Anaxagore is back

Anaxagore is back

Par esprit de solidarité, nous offrirons aujourd’hui une pensée émue à nos dirigeants, à nos banquiers centraux et aux directeurs de tous les machins missionnés pour sauver la planète. Car ils sont confrontés à un problème resté sans solution depuis qu’il a été posé par Anaxagore de Clazomènes – un Grec, notez-le bien : il s’agit de la quadrature du cercle. Qui au cas d’espèce s’énonce de la façon suivante : comment prêter l’argent que l’on n’a pas à un pays qui ne peut déjà pas rembourser celui qu’il doit ? Et qui, de toute évidence, ne le pourra pas davantage à l’avenir, quand bien même se serrerait-il la ceinture jusqu’au dernier cran. Pourquoi donc nos éminences s’obstinent-elles à vouloir traiter le surendettement d’un Etat en gavant ce dernier de nouveaux prêts ? Oui, vous avez raison, c’est complètement absurde. Mais la démarche est compréhensible : il s’agit de sauver les apparences. Oh, pas celles de la Grèce : elle n’a plus rien à sauver, même pas l’honneur. Mais ses créanciers, eux, ont beaucoup à perdre. En particulier le système bancaire, même si les établissements ont refinancé à la BCE une bonne partie du papier qu’ils ont acquis des Etats dans le besoin, alléchés par des taux d’enfer. Hier, les titres grecs à 2 ans affichaient un rendement supérieur à… 30% ! Ce qui signifie qu’ils se négocient à environ 5% de leur valeur nominale. Moins cher que le papier-toilette à Tokyo.

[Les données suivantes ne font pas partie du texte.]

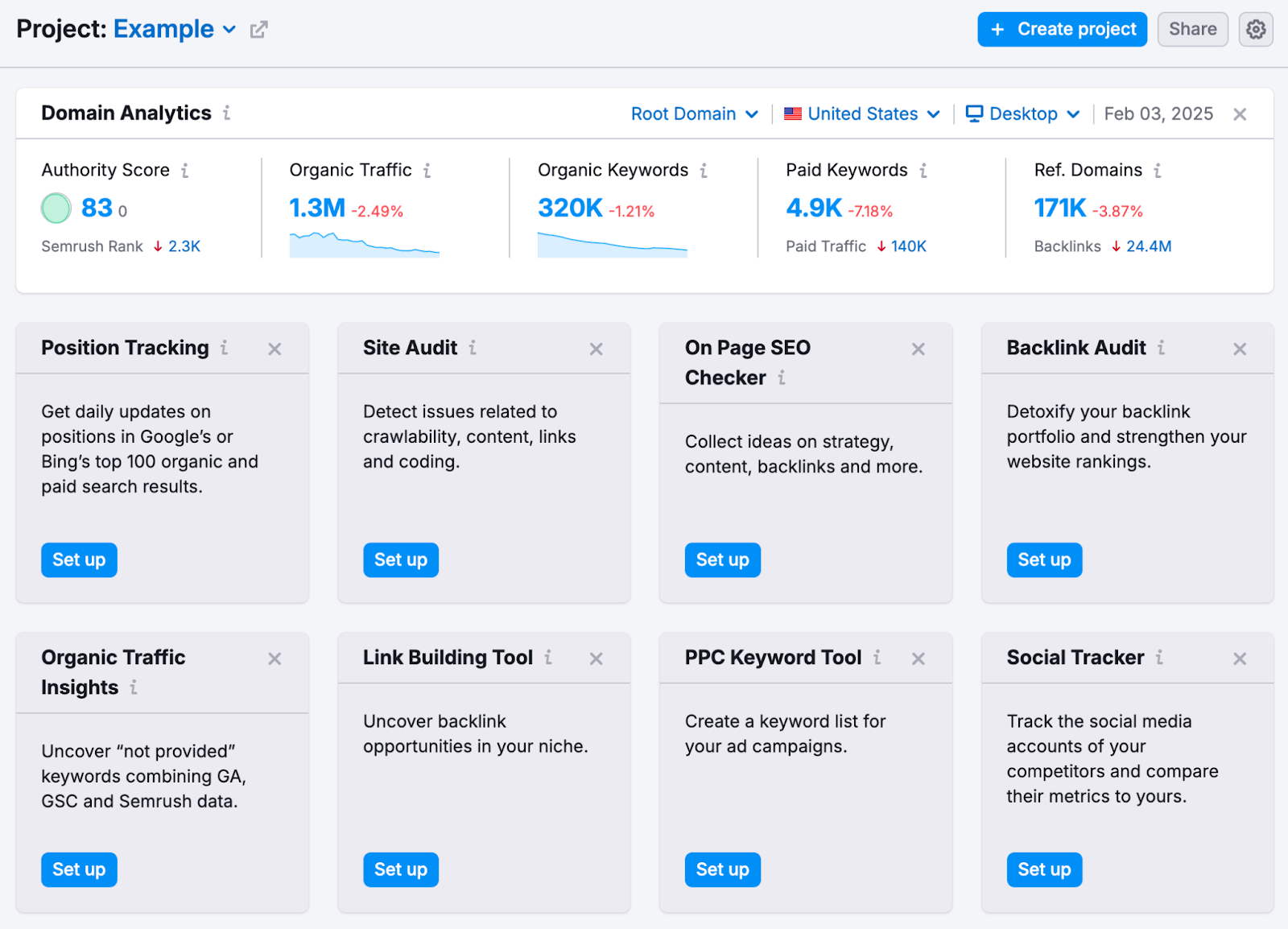Click the external link icon beside Example
This screenshot has height=929, width=1288.
tap(258, 29)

Ainsi donc, qu’il s’agisse de philosophie ou de finance, il n’est jamais prudent de négliger les prémisses. La crise en cours a été allumée par un monstrueux excès d’endettement, essentiellement privé, et pour une large part américain. Que l’on a prétendu résorber en transférant aux Etats le plus gros du fardeau, afin de maintenir l’illusion que les créances résiduelles demeuraient sincères. Mais on ne résout pas un problème en le changeant de nom. C’est ainsi qu’aujourd’hui apparaît au grand jour le résultat inévitable du bonneteau : les populations les plus exposées sont sommées de se sacrifier à l’irresponsabilité caractérisée des dirigeants. Un scénario qui ne suffira pas à provoquer le miracle d’un retour en grâce, en supposant que les Grecs, les Portugais, les Irlandais et d’autres à venir, acceptent le sacrifice – ce qui n’est pas garanti. Alors, direz-vous, pourquoi ne faut-il pas réaliser la seule chose qui s’impose : la restructuration de la dette grecque (pour commencer), c’est-à-dire l’annulation d’une partie de l’encours ? C’est le Ministre belge des Finances qui a lâché le morceau : « Faire payer les banques, c’est faire payer les épargnants qui ont leur argent dans ces banques » (La Tribune). Ah, bon, c’est comme ça que ça marche ? On croyait pourtant que les déposants n’étaient exposés que dans un seul cas : lorsque leur banque fait faillite. Merci, M. Didier Reynders, de nous avoir prévenu…

La recette du jour

Omelette à la grecque

Les temps sont difficiles et vous cherchez à résoudre un problème aussi épineux que celui d’Anaxagore : servir une omelette sans casser les œufs. Faute d’avoir trouvé la solution, les créanciers ont confisqué vos œufs, puis saisi vos poules. Envoyez tout le monde promener et servez-vous dans le champ du voisin : à qui on a pris son œuf peut voler un bœuf.